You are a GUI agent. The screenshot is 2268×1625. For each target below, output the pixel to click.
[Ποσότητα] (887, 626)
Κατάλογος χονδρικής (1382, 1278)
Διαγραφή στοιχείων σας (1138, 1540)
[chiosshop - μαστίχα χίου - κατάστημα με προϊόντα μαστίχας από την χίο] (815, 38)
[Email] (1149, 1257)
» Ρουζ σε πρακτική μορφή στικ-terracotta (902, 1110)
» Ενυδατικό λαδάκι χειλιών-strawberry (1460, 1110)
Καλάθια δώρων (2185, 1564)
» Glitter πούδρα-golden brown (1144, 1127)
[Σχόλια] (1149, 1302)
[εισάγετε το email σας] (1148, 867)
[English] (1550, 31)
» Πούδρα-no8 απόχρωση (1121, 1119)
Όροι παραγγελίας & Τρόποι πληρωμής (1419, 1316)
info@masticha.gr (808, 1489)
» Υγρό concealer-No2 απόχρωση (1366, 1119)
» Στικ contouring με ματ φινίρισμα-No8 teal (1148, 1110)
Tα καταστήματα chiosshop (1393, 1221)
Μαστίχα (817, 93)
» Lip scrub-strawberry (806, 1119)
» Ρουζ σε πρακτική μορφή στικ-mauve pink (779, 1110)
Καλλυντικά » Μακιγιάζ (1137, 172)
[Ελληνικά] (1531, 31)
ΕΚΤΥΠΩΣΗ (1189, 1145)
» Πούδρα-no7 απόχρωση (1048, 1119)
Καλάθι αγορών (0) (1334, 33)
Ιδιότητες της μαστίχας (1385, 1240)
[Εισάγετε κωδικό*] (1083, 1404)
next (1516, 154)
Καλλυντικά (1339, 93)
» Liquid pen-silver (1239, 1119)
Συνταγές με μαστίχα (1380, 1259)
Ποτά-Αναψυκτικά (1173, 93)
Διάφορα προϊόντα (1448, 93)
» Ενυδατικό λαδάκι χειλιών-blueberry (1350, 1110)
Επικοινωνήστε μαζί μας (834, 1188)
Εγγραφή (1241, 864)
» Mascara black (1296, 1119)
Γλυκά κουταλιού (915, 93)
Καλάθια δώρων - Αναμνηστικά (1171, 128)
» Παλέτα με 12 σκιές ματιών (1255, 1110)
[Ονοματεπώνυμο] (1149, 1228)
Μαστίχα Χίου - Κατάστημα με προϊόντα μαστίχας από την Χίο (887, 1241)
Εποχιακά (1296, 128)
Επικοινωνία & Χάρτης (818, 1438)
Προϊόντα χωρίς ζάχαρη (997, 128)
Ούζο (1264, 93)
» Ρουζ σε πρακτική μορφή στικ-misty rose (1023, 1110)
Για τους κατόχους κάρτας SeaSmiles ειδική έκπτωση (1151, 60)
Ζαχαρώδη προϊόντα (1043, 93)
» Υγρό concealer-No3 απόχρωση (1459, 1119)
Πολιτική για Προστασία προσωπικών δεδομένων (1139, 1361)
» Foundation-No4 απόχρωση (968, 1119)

**DESCRIPTION OF THE TASK:** Every line of the data should be output exactly as it was given.

**EXPECTED ANSWER:**
You are a GUI agent. The screenshot is 2268×1625. For each target below, output the pixel to click.
[Ποσότητα] (887, 626)
Κατάλογος χονδρικής (1382, 1278)
Διαγραφή στοιχείων σας (1138, 1540)
[chiosshop - μαστίχα χίου - κατάστημα με προϊόντα μαστίχας από την χίο] (815, 38)
[Email] (1149, 1257)
» Ρουζ σε πρακτική μορφή στικ-terracotta (902, 1110)
» Ενυδατικό λαδάκι χειλιών-strawberry (1460, 1110)
Καλάθια δώρων (2185, 1564)
» Glitter πούδρα-golden brown (1144, 1127)
[Σχόλια] (1149, 1302)
[εισάγετε το email σας] (1148, 867)
[English] (1550, 31)
» Πούδρα-no8 απόχρωση (1121, 1119)
Όροι παραγγελίας & Τρόποι πληρωμής (1419, 1316)
info@masticha.gr (808, 1489)
» Υγρό concealer-No2 απόχρωση (1366, 1119)
» Στικ contouring με ματ φινίρισμα-No8 teal (1148, 1110)
Tα καταστήματα chiosshop (1393, 1221)
Μαστίχα (817, 93)
» Lip scrub-strawberry (806, 1119)
» Ρουζ σε πρακτική μορφή στικ-mauve pink (779, 1110)
Καλλυντικά » Μακιγιάζ (1137, 172)
[Ελληνικά] (1531, 31)
ΕΚΤΥΠΩΣΗ (1189, 1145)
» Πούδρα-no7 απόχρωση (1048, 1119)
Καλάθι αγορών (0) (1334, 33)
Ιδιότητες της μαστίχας (1385, 1240)
[Εισάγετε κωδικό*] (1083, 1404)
next (1516, 154)
Καλλυντικά (1339, 93)
» Liquid pen-silver (1239, 1119)
Συνταγές με μαστίχα (1380, 1259)
Ποτά-Αναψυκτικά (1173, 93)
Διάφορα προϊόντα (1448, 93)
» Ενυδατικό λαδάκι χειλιών-blueberry (1350, 1110)
Επικοινωνήστε μαζί μας (834, 1188)
Εγγραφή (1241, 864)
» Mascara black (1296, 1119)
Γλυκά κουταλιού (915, 93)
Καλάθια δώρων - Αναμνηστικά (1171, 128)
» Παλέτα με 12 σκιές ματιών (1255, 1110)
[Ονοματεπώνυμο] (1149, 1228)
Μαστίχα Χίου - Κατάστημα με προϊόντα μαστίχας από την Χίο (887, 1241)
Εποχιακά (1296, 128)
Επικοινωνία & Χάρτης (818, 1438)
Προϊόντα χωρίς ζάχαρη (997, 128)
Ούζο (1264, 93)
» Ρουζ σε πρακτική μορφή στικ-misty rose (1023, 1110)
Για τους κατόχους κάρτας SeaSmiles ειδική έκπτωση (1151, 60)
Ζαχαρώδη προϊόντα (1043, 93)
» Υγρό concealer-No3 απόχρωση (1459, 1119)
Πολιτική για Προστασία προσωπικών δεδομένων (1139, 1361)
» Foundation-No4 απόχρωση (968, 1119)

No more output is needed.